To do - What you should give back is every line from the one containing "The width and height of the screenshot is (1233, 741)." through the last line of the records below, word for word and without pictures.

[Records from a data source]
- - - -
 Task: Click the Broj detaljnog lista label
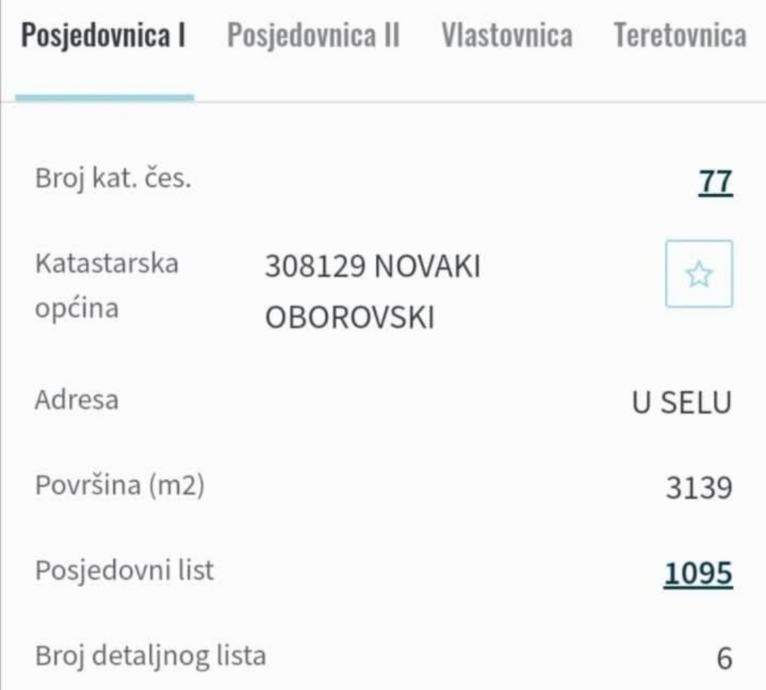click(151, 656)
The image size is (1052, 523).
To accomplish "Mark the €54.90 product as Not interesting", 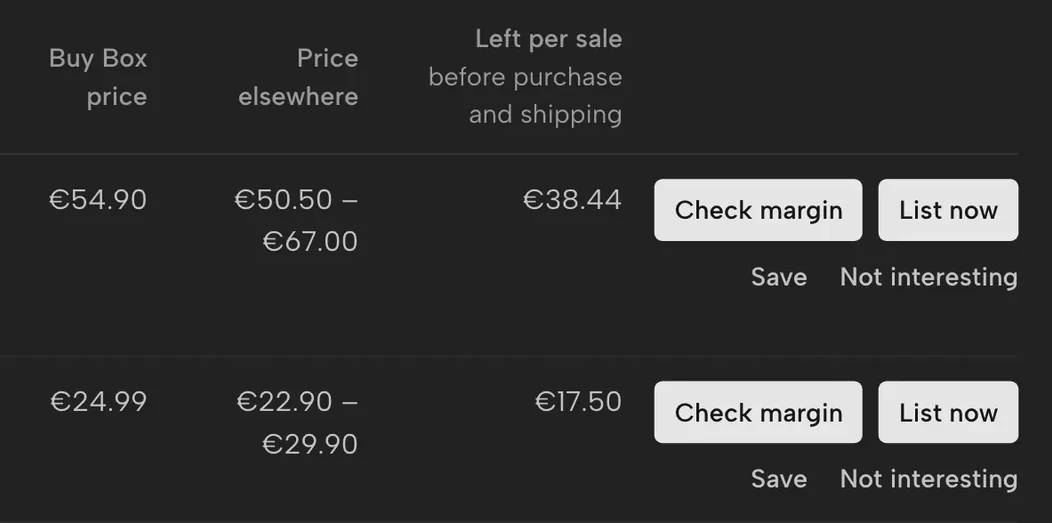I will click(929, 277).
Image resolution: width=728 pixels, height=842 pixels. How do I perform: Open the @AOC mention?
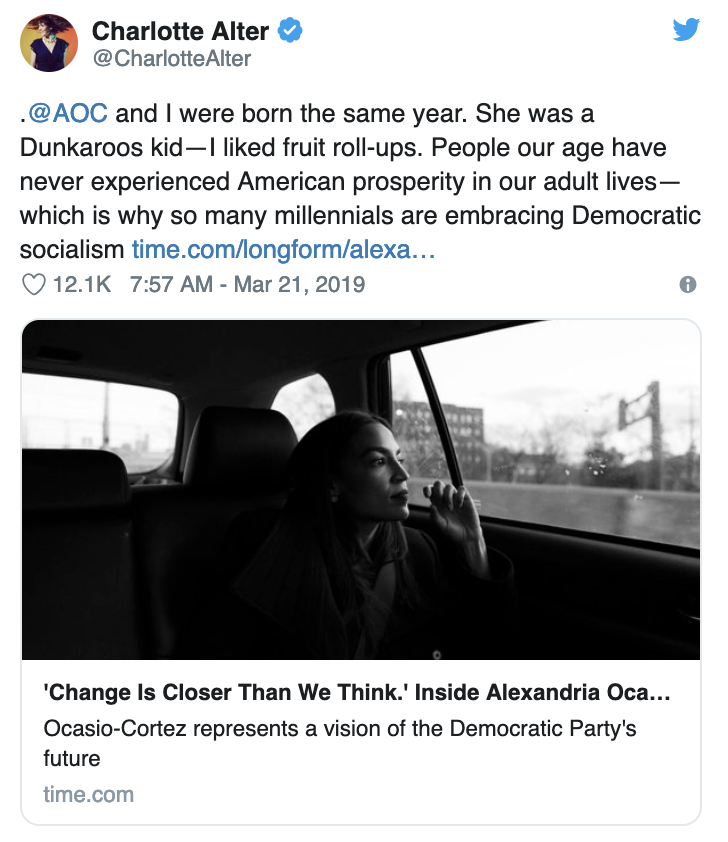[68, 113]
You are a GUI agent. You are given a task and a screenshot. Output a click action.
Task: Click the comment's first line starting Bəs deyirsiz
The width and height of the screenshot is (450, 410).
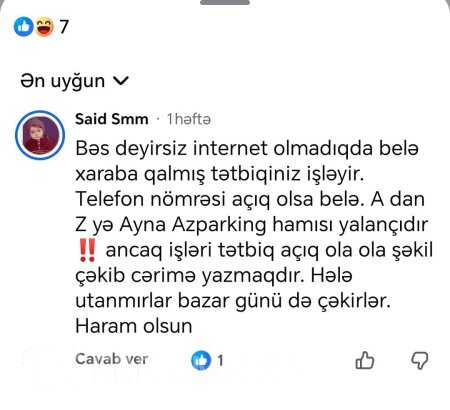(247, 148)
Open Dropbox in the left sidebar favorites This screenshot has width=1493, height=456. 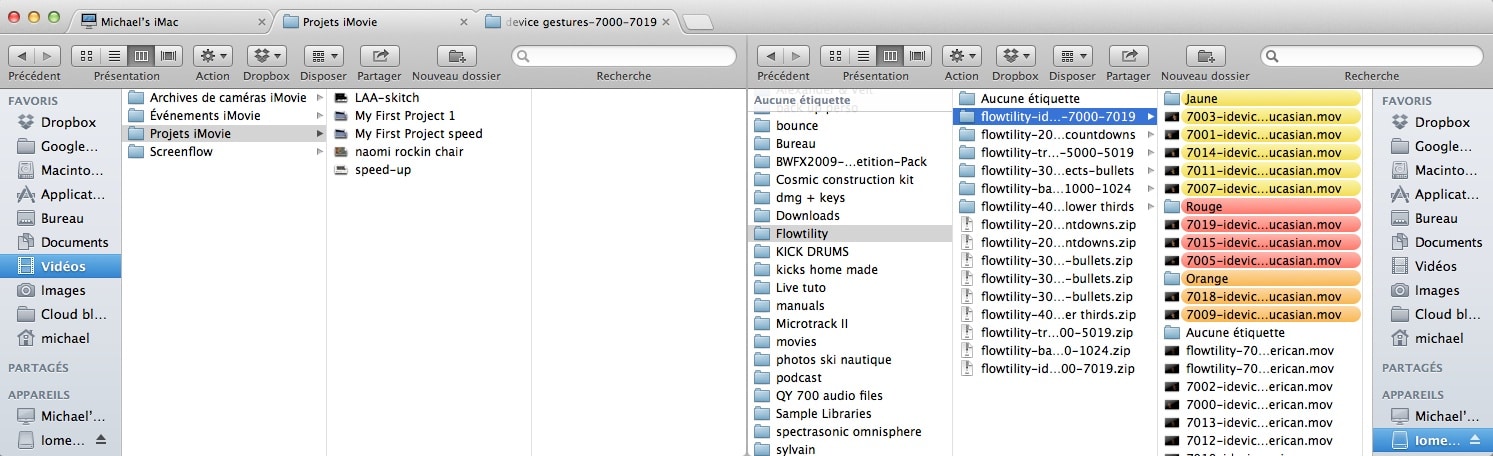[x=68, y=122]
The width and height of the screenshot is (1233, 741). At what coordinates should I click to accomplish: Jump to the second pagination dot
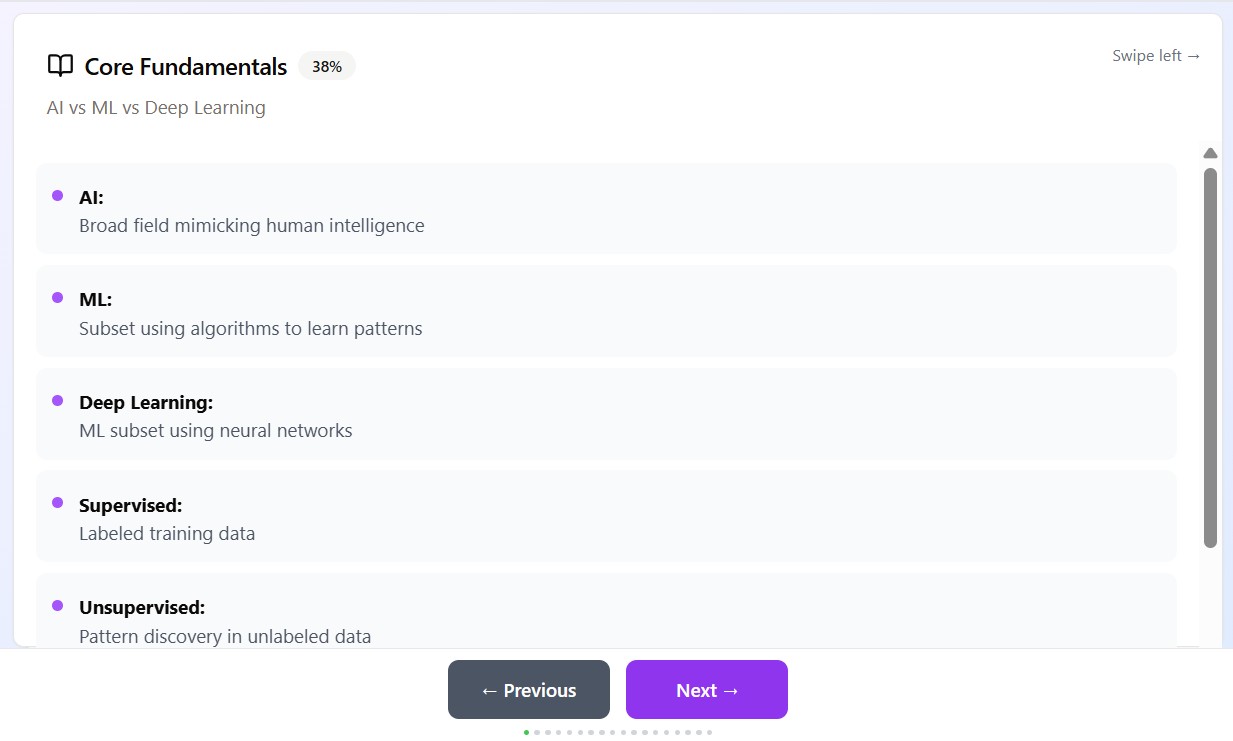(x=537, y=732)
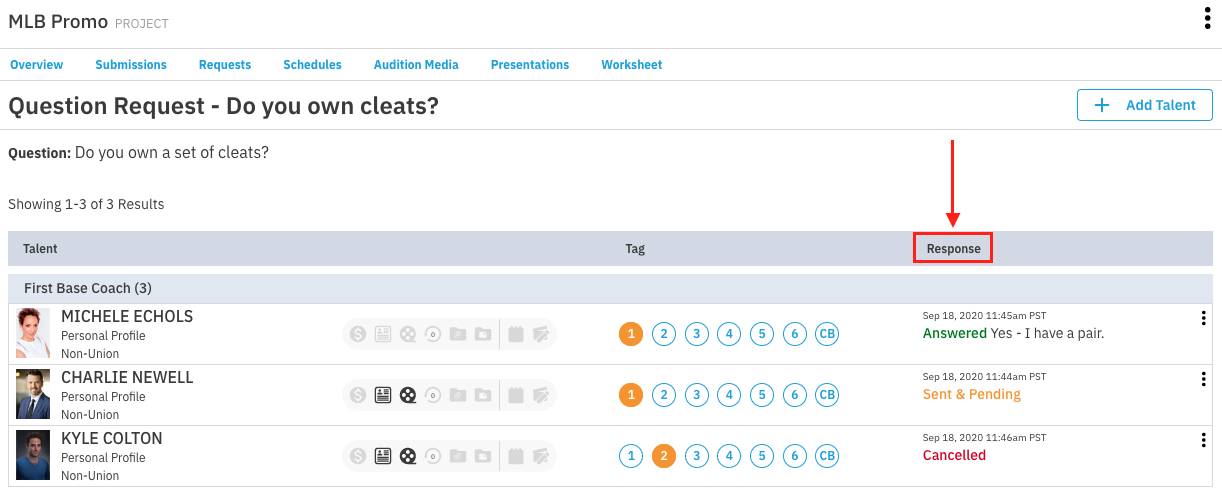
- - - -
Output -
The width and height of the screenshot is (1233, 741). At what coordinates should I click to accomplish: Jump to the second pagination dot
(x=537, y=732)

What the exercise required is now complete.